Thermal Physics, by Kittel and Kroemer: A great introductory statistical thermodynamics book. The derivations are simple, the applications and examples are numerous, and the exercises are challenging, but interesting. There’s a lot to be praised about their early introduction of simple ideas with powerful results, such as the partition function. Still, a caveat: at times, the content can be a bit confusingly organized, in that certain fundamental topics are scattered in many different places, de-emphasizing their importance. This may be more salient to me because I hadn’t taken a formal classical thermodynamics course beforehand, so I didn’t know about such important things as the Maxwell relations, which are only briefly mentioned in passing on one page of this book.

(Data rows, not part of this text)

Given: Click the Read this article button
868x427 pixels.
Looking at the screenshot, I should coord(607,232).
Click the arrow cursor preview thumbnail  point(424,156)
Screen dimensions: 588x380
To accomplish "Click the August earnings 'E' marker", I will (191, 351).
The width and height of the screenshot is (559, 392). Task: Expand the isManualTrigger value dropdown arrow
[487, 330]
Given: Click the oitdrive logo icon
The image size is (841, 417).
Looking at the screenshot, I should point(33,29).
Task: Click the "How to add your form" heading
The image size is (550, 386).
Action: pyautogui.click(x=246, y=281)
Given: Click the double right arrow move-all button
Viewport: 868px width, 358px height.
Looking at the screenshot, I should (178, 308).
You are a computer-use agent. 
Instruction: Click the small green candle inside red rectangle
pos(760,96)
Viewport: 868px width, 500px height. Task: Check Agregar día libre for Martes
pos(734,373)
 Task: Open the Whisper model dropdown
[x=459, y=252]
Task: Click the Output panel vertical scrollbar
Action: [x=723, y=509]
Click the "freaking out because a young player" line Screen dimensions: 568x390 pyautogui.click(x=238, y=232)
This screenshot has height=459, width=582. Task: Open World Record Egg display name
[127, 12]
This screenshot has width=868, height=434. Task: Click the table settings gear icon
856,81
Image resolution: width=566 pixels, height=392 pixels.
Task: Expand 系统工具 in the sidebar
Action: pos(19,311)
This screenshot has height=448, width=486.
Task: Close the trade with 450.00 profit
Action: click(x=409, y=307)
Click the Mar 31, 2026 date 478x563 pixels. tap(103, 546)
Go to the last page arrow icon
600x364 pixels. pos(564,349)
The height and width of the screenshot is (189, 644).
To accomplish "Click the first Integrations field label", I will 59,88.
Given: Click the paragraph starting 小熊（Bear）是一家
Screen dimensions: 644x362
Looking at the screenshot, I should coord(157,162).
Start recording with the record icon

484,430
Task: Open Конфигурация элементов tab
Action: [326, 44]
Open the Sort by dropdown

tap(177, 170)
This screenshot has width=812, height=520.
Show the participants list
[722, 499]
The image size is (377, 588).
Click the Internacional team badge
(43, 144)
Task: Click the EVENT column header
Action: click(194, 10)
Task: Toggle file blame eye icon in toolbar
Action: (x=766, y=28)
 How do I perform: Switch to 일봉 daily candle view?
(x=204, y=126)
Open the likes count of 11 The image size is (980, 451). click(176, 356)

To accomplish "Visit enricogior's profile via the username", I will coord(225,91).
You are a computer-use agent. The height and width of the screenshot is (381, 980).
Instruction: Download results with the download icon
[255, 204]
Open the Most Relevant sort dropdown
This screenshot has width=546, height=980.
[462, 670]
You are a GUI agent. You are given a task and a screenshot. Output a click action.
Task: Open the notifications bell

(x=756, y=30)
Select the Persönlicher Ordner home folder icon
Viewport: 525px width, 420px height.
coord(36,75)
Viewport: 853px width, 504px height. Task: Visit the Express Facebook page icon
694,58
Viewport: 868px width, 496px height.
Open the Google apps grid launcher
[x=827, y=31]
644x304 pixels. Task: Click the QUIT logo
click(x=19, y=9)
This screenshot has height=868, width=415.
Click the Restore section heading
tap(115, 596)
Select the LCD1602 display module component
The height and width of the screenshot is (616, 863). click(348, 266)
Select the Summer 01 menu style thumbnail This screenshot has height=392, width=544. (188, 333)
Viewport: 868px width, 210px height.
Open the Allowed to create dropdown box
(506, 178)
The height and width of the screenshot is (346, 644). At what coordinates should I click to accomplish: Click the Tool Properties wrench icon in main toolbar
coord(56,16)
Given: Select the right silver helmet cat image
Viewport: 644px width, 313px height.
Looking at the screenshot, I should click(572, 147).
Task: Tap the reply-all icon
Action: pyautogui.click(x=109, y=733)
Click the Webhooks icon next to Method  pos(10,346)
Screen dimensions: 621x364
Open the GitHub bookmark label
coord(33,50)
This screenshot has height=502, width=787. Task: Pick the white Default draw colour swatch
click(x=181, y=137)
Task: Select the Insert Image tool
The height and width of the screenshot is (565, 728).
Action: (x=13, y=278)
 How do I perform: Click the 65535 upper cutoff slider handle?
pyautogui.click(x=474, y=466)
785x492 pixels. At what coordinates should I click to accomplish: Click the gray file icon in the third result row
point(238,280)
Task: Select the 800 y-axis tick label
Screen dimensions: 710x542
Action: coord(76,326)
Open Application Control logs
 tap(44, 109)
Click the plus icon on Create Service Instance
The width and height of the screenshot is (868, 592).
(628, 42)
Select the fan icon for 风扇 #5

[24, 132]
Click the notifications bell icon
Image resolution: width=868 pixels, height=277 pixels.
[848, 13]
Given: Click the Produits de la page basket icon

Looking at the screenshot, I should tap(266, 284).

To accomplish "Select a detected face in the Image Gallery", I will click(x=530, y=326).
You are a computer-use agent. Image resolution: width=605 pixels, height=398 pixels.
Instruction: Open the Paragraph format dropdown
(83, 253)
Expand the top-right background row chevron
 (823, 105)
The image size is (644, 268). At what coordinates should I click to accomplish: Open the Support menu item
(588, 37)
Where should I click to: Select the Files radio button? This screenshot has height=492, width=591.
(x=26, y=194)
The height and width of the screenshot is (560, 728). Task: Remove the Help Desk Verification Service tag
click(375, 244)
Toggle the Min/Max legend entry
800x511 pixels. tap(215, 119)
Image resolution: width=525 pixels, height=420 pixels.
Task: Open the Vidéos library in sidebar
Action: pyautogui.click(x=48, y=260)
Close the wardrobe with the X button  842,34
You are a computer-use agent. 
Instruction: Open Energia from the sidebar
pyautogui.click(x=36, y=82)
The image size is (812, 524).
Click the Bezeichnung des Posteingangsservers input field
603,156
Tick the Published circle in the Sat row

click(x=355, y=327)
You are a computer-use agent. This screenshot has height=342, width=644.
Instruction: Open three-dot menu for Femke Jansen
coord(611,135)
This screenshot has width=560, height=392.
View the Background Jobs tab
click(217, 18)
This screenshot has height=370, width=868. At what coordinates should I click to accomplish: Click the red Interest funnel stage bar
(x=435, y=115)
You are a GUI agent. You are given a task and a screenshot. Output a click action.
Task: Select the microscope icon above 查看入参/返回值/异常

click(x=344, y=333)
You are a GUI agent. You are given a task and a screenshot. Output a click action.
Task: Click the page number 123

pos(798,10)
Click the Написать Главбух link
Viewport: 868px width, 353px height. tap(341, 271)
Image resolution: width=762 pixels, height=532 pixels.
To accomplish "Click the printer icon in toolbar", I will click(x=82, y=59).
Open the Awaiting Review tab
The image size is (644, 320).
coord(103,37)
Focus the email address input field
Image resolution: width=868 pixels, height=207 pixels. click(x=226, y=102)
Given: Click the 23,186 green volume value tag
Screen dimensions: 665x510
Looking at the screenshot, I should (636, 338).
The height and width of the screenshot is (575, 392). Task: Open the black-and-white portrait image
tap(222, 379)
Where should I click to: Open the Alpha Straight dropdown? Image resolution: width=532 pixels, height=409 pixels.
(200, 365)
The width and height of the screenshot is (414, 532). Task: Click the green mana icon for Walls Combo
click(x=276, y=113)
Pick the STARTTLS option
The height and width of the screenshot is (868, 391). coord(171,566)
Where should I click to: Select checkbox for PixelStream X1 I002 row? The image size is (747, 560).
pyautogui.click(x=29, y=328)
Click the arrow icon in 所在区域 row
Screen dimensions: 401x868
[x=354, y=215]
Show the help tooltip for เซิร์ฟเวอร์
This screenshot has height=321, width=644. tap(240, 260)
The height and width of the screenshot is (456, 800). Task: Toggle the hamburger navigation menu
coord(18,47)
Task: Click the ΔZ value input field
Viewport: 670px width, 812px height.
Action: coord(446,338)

ANSI Common Lisp, by Paul Graham: I haven’t finished it yet (not even close), but so far, it’s a very readable introduction to Lisp, which is a pretty neat programming language. It’s normally pretty hard to learn, because you have to think differently when you want to program in it (as opposed to, say, C or C++), and it’s a bit difficult to pick up at first. This book makes it a lot less painful, and gives good exercises for the reader.

Advanced Mathematical Methods for Scientists and Engineers: Asymptotic Methods and Perturbation Theory, Bender and Orszag: This is a wonderful mathematics textbook on how to do approximate analysis of dynamical systems. A good mix of hard and easy topics. Very useful, too.

A Genetic Switch by Mark Ptashne: This textbook is a very nice overview of one marvelous biological system, the lysis repressor switch of bacteriophage lambda. It’s a great, very short book with lots of pictures and diagrams, and very understandable. A bacteriophage is simply a virus that attacks bacteria, and many of them often have a system in which the virus is latent in the bacterium until some stimulus (often UV damage of the bacterial DNA) triggers it to start reproducing “lytically” (i.e. until the bacterium bursts). Biology had to solve a difficult engineering problem, which was to make the switch quick and sensitive to the stimuli you want, but robust enough that it wouldn’t accidentally be triggered. This book details in a very easy and colloquial fashion how evolution has solved this problem in the case of phage lambda. It’s fascinating to see how each additional layer of complexity on the genetic switch serves to fix a slight problem, to tweak the system and make it just a bit more efficient. The only problem is that at times, the book assumes a bit of molecular biology knowledge that the intended audience (intro high school and undergraduates) may not have.